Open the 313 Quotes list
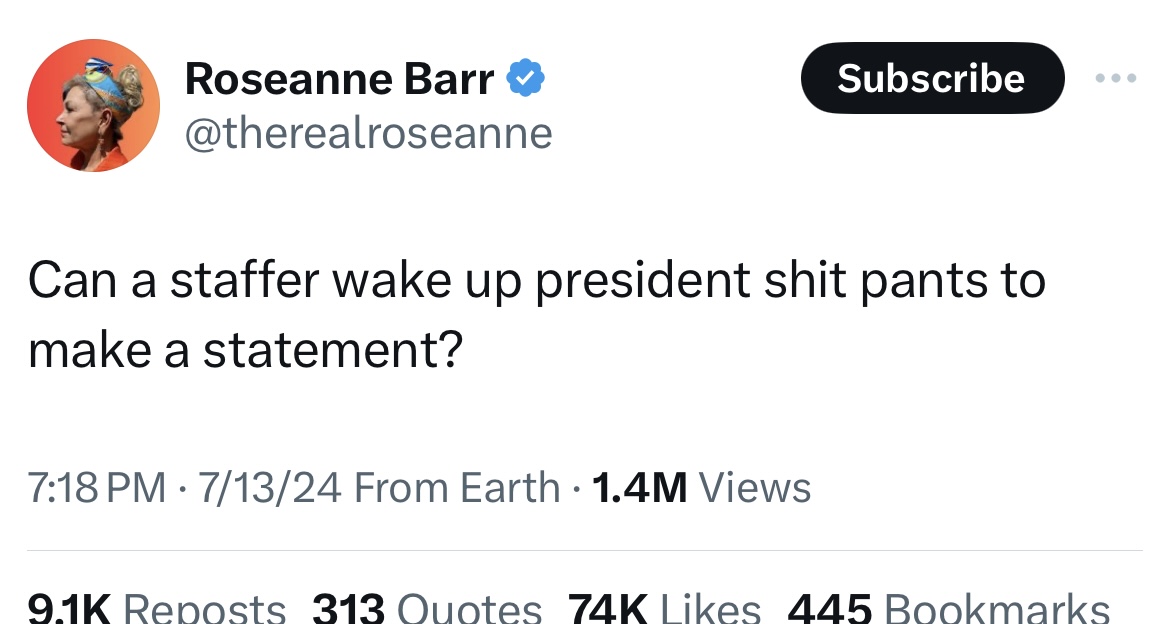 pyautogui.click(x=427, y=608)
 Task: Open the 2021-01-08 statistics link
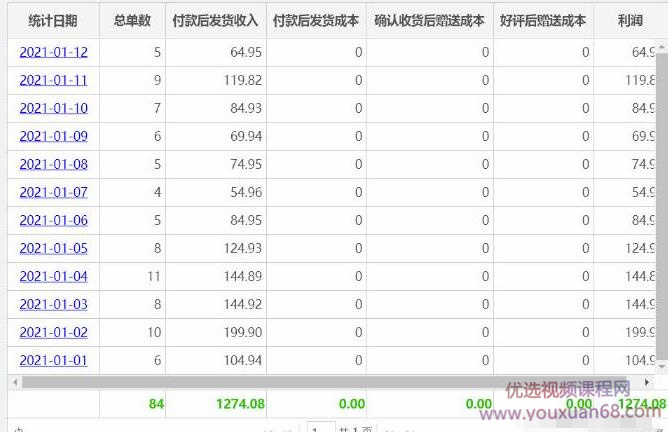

----

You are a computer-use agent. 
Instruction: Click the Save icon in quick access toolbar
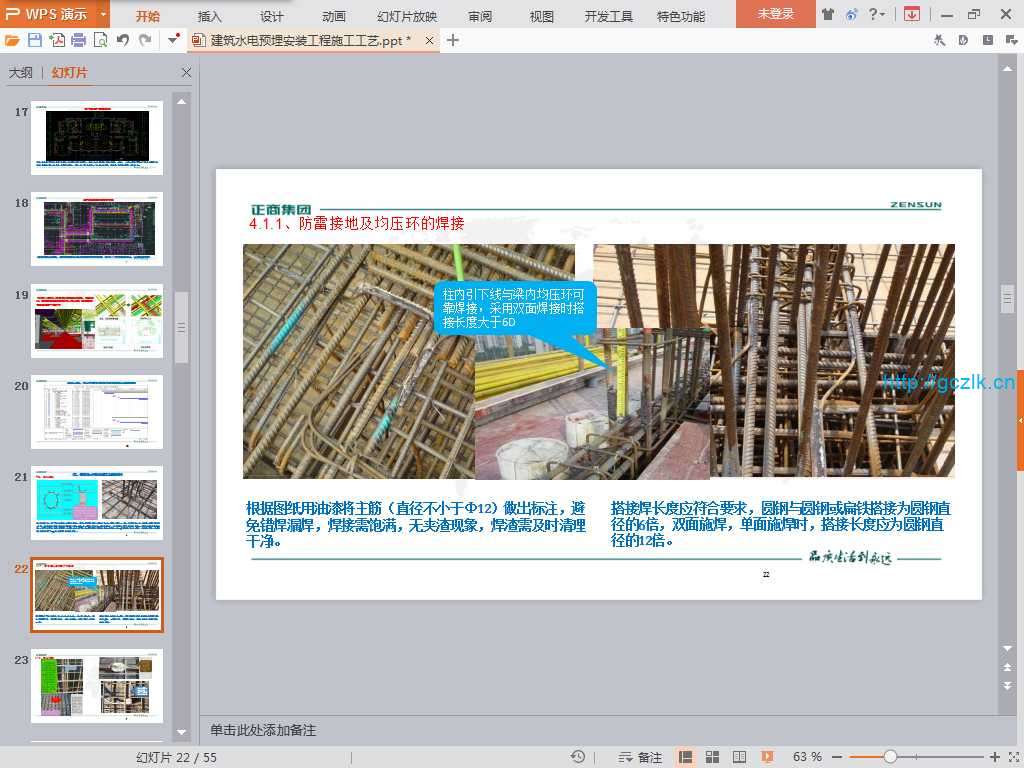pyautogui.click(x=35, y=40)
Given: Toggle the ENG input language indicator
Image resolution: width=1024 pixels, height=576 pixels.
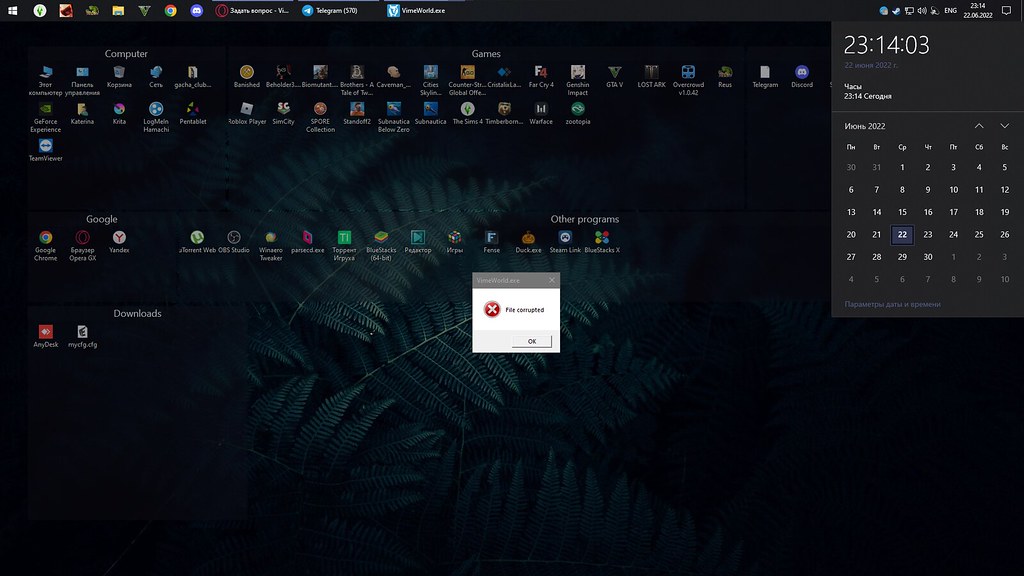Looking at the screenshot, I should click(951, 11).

----

**Instructions for the task**:
Within the listing above, copy exactly the lines that start at the one with "Open the 313 Quotes list" and continue through the one with "Task: Open the 2021-01-08 statistics link". Omit pictures.

**Written solution**:
Open the 313 Quotes list
 pyautogui.click(x=427, y=608)
 Task: Open the 2021-01-08 statistics link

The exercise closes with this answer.